- Texte fourni -

·····

2e critère : Groupe de gaz et subdivisions
Les gaz sont classés en différents groupes (I, IIA, IIB et IIC). Il appartient à l’utilisateur de matériel de vérifier que l’indication de subdivision portée sur un matériel est supérieure ou égale à celle dans laquelle est classée l’atmosphère baignant le matériel. Par exemple, un matériel marqué IIB peut être utilisé en présence de propane (IIA), mais pas en présence d’hydrogène (IIC). Les groupes de gaz dépendent de l’énergie minimale d’inflammation (EMI) et à l’interstice expérimental maximal de sécurité (IEMS). L’EMI est l’énergie minimale à partir de laquelle le mélange gazeux peut s’enflammer. Elle est exprimée en millijoules (mJ). L’IEMS est l’épaisseur maximale de la couche d’air entre deux parties d’une chambre interne d’un appareil d’essai qui, lorsque le mélange interne est enflammé empêche l’inflammation du même mélange gazeux externe à travers un épaulement de 25 mm de long. Elle s’exprime en millimètre. Ces grandeurs peuvent être retrouvées dans la littérature ou déterminées expérimentalement.
Il faut aussi différencier les groupes I et II. Le groupe I concerne le matériel destiné aux mines (sous-sols) et le groupe II concerne le matériel de surface. Le méthane de groupe I fait donc référence au fameux grisou des mines. Il est à noter que le méthane pour le matériel de surface est classé en IIA sous réserve que sa teneur en hydrogène ne dépasse pas 25 % en volume.

·····

- Enregistrements conservés -
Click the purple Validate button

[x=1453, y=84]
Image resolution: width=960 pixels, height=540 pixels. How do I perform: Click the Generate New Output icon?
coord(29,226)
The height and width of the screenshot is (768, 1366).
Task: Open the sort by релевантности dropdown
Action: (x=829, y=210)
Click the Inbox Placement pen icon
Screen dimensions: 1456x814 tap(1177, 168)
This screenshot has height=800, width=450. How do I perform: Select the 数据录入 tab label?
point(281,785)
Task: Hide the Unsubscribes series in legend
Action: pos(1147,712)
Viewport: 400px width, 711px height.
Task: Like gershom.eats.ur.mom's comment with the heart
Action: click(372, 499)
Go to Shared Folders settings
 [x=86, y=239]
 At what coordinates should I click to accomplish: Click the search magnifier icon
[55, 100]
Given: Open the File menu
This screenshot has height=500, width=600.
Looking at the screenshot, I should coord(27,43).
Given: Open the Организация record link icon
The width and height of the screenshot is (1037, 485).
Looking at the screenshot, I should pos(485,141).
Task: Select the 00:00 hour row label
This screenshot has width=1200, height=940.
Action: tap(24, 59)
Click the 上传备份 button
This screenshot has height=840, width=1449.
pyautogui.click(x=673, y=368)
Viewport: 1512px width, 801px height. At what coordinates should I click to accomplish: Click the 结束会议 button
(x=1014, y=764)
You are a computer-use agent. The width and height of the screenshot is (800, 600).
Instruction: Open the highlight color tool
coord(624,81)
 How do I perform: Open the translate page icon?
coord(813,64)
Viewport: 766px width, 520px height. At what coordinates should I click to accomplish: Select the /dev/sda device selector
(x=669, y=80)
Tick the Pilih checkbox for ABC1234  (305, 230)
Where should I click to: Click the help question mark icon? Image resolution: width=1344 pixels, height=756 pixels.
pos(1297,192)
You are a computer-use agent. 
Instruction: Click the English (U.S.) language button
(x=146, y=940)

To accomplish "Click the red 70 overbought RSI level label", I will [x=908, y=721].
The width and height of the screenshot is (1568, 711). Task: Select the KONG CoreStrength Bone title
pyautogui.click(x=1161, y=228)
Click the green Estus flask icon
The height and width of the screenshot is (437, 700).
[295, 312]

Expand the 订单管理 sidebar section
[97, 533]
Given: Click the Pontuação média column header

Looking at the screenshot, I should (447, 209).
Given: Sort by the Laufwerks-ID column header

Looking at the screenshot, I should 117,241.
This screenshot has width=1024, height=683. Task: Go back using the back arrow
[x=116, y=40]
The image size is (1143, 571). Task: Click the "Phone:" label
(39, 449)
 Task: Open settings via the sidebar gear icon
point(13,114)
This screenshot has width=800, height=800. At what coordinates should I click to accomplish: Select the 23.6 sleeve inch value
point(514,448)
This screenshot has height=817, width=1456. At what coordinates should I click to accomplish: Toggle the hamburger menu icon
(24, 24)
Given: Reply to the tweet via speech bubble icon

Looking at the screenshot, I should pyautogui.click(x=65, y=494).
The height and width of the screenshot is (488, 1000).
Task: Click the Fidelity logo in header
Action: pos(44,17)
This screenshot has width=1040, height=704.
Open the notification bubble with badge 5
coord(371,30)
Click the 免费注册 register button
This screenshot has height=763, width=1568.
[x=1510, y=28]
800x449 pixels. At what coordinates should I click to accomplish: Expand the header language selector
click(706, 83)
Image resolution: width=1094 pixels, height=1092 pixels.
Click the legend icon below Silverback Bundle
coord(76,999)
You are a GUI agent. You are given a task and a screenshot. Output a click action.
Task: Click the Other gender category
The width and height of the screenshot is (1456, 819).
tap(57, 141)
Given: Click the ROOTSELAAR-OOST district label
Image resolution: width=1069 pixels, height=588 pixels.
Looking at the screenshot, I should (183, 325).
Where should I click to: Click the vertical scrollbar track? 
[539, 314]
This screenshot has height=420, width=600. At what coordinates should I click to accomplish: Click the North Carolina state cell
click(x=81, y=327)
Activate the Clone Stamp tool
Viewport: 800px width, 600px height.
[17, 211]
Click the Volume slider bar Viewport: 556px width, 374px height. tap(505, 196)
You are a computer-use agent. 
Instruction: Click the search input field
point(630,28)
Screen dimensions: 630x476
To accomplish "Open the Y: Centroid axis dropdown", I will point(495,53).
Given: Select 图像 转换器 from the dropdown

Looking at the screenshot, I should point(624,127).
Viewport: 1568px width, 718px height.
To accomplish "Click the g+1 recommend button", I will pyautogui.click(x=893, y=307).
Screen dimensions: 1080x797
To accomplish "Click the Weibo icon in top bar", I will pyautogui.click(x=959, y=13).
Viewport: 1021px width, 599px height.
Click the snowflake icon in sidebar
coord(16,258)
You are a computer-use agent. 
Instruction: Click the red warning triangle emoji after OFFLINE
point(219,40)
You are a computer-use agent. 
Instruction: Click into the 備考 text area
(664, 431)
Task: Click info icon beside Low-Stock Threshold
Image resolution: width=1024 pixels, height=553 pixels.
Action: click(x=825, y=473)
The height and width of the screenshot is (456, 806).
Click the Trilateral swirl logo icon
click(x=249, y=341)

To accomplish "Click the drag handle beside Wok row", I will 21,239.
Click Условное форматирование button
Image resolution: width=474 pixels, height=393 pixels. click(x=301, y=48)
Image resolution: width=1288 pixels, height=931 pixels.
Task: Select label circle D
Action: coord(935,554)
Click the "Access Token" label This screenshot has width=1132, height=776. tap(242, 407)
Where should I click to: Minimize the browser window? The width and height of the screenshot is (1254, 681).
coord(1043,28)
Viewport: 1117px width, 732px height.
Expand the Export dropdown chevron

·····

- Consigne -
Remplacez « méthane » par « gaz naturel » dans le passage du texte sur les groupes de gaz qui s'ouvre sur les mots contenant « Il faut aussi » et se ferme sur « 25 % en volume. », puis recopiez ce passage.

- Résultat produit -
Il faut aussi différencier les groupes I et II. Le groupe I concerne le matériel destiné aux mines (sous-sols) et le groupe II concerne le matériel de surface. Le gaz naturel de groupe I fait donc référence au fameux grisou des mines. Il est à noter que le gaz naturel pour le matériel de surface est classé en IIA sous réserve que sa teneur en hydrogène ne dépasse pas 25 % en volume.